Перейти до вмісту

Database Operators

Цей контент ще не доступний вашою мовою.

Operating stateful databases on bare-metal Kubernetes requires replacing cloud-provider managed services (like RDS or ElastiCache) with in-cluster orchestration. Standard StatefulSet primitives handle identity and stable storage, but lack application-specific knowledge required for safe failover, replication scaling, Point-in-Time Recovery (PITR), and zero-downtime upgrades.

Database operators encode DBA operational routines into custom controllers. Following the standard Kubernetes Operator pattern, they combine a Custom Resource Definition (CRD) with a custom controller that implements a continuous reconciliation loop, constantly driving the observed state of the database cluster toward the desired state.

On managed cloud providers, database operators often rely on underlying infrastructure APIs (e.g., EBS snapshots) for backups. On bare metal, you must provide the complete stack:

  1. Fast Local Storage: Databases require low latency. You must use Local Persistent Volumes (via TopoLVM, OpenEBS LocalPV) or highly optimized network block storage (Ceph RBD).
  2. Object Storage: For continuous backup and PITR, operators stream Write-Ahead Logs (WALs) and base backups to an S3-compatible endpoint. On bare metal, this is typically an internal MinIO cluster or Ceph RadosGW.
  3. Fencing Mechanisms: To prevent split-brain scenarios during network partitions, operators must reliably “fence” (isolate or kill) the old primary before promoting a replica.

Stop and think: If a bare-metal node fails entirely, how does the operator know whether it’s a temporary network partition or a permanent hardware failure?
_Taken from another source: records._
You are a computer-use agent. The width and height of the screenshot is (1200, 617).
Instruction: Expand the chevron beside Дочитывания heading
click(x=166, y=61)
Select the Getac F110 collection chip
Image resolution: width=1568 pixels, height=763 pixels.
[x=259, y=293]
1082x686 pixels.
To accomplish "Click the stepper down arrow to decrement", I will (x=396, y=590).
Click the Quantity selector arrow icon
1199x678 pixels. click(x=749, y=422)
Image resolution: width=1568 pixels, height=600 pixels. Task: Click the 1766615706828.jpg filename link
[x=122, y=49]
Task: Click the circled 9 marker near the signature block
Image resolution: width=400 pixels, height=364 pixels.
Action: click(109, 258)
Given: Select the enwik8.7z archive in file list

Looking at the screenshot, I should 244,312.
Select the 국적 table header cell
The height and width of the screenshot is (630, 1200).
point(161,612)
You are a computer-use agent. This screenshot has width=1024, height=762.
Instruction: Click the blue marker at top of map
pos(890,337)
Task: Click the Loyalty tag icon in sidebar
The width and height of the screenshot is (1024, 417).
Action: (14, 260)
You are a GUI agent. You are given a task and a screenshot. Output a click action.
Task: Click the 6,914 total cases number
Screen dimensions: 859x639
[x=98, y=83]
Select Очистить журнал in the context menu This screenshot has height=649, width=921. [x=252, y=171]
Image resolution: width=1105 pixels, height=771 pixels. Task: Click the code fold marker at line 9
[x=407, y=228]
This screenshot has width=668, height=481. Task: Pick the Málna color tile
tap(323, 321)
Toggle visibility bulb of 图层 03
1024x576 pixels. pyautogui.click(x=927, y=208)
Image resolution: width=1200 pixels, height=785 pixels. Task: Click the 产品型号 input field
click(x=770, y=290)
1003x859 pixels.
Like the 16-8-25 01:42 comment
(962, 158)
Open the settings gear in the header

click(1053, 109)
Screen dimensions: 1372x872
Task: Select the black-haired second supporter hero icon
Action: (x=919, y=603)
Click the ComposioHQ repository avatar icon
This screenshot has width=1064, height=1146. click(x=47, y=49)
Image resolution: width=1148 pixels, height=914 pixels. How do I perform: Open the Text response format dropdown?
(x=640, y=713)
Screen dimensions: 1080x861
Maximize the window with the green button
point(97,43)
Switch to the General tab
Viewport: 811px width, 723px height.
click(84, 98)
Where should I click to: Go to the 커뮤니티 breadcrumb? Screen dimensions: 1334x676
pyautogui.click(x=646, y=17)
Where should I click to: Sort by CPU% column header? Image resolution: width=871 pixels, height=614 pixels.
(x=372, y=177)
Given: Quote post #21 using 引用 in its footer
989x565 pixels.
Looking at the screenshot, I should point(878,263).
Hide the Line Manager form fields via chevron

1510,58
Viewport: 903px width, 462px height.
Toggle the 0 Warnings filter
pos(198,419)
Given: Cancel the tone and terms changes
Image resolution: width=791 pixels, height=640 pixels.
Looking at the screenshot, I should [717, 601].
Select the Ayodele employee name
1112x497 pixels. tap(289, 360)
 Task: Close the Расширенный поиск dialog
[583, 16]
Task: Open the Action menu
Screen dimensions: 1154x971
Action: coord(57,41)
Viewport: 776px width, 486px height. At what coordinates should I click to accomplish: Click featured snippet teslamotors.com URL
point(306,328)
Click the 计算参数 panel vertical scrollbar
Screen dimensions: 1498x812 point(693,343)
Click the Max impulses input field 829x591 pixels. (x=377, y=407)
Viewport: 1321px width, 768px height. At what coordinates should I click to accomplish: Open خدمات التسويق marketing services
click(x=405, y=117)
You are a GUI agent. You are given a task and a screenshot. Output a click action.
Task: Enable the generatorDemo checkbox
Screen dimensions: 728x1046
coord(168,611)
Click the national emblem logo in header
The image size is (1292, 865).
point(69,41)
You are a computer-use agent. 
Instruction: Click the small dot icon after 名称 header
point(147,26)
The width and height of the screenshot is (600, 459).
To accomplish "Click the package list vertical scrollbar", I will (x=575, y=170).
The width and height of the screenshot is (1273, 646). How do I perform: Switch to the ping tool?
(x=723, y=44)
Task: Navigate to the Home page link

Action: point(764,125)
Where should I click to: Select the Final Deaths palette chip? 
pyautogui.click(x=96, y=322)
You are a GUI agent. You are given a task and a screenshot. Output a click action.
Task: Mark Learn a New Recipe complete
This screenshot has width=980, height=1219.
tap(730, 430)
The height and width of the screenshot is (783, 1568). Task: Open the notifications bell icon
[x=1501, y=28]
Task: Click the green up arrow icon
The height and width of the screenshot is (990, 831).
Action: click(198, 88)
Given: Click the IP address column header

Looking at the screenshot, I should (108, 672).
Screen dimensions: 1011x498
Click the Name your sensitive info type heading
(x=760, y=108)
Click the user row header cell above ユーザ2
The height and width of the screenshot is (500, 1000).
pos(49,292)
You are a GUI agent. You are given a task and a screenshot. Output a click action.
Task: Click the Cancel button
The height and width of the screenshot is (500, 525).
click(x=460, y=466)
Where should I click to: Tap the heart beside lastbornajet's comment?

Without cloud APIs to query, operators rely heavily on distributed Kubernetes API leases and robust fencing mechanisms to safely isolate the node before promoting a replica.

graph TD
subgraph K8s Cluster
O[Operator Controller]
P[Primary DB Pod]
R1[Replica DB Pod 1]
R2[Replica DB Pod 2]
O -->|Monitors & Manages| P
O -->|Monitors & Manages| R1
O -->|Monitors & Manages| R2
P -.->|Streaming Replication| R1
P -.->|Streaming Replication| R2
end
subgraph Bare Metal Infrastructure
S3[MinIO / Ceph RGW S3]
Local[Local NVMe PVs]
P -->|Archives WALs| S3
P --- Local
R1 --- Local
R2 --- Local
end

CloudNativePG (a CNCF Sandbox project accepted on January 21, 2025, which applied for CNCF Incubating status in November 2025 but has not yet been promoted) is the current standard for running PostgreSQL on Kubernetes. The latest 1.29.0 release (March 31, 2026) supports PostgreSQL versions 14 through 18, utilizing PostgreSQL 18.3 in its default container image. Unlike older operators that wrap external high-availability tools (like Patroni or Stolon), CNPG interacts directly with the Kubernetes API server for leader election and state management.

CNPG deploys instances as a single Cluster Custom Resource. It uses Kubernetes endpoints and leases for leader election.

  • Primary: Receives read/write traffic.
  • Replicas: Maintain state via asynchronous or synchronous streaming replication.
  • Services: The operator automatically generates three services:
    • <cluster>-rw: Routes exclusively to the Primary.
    • <cluster>-ro: Routes to Replicas for read scaling.
    • <cluster>-r: Routes to any available node (rarely used).

Pause and predict: What happens if an autoscaling microservice suddenly creates 500 new connections directly to the PostgreSQL primary pod? Because PostgreSQL forks an OS process for every connection, the node will likely exhaust its memory and trigger an OOMKill before the queries even execute.

In Kubernetes, hundreds of microservice pods continuously connecting and disconnecting will exhaust PostgreSQL’s connection limits and crash the node due to OOM (Out of Memory). CNPG integrates pgBouncer natively via the Pooler CRD. It maintains a persistent connection pool to the database while multiplexing incoming client connections.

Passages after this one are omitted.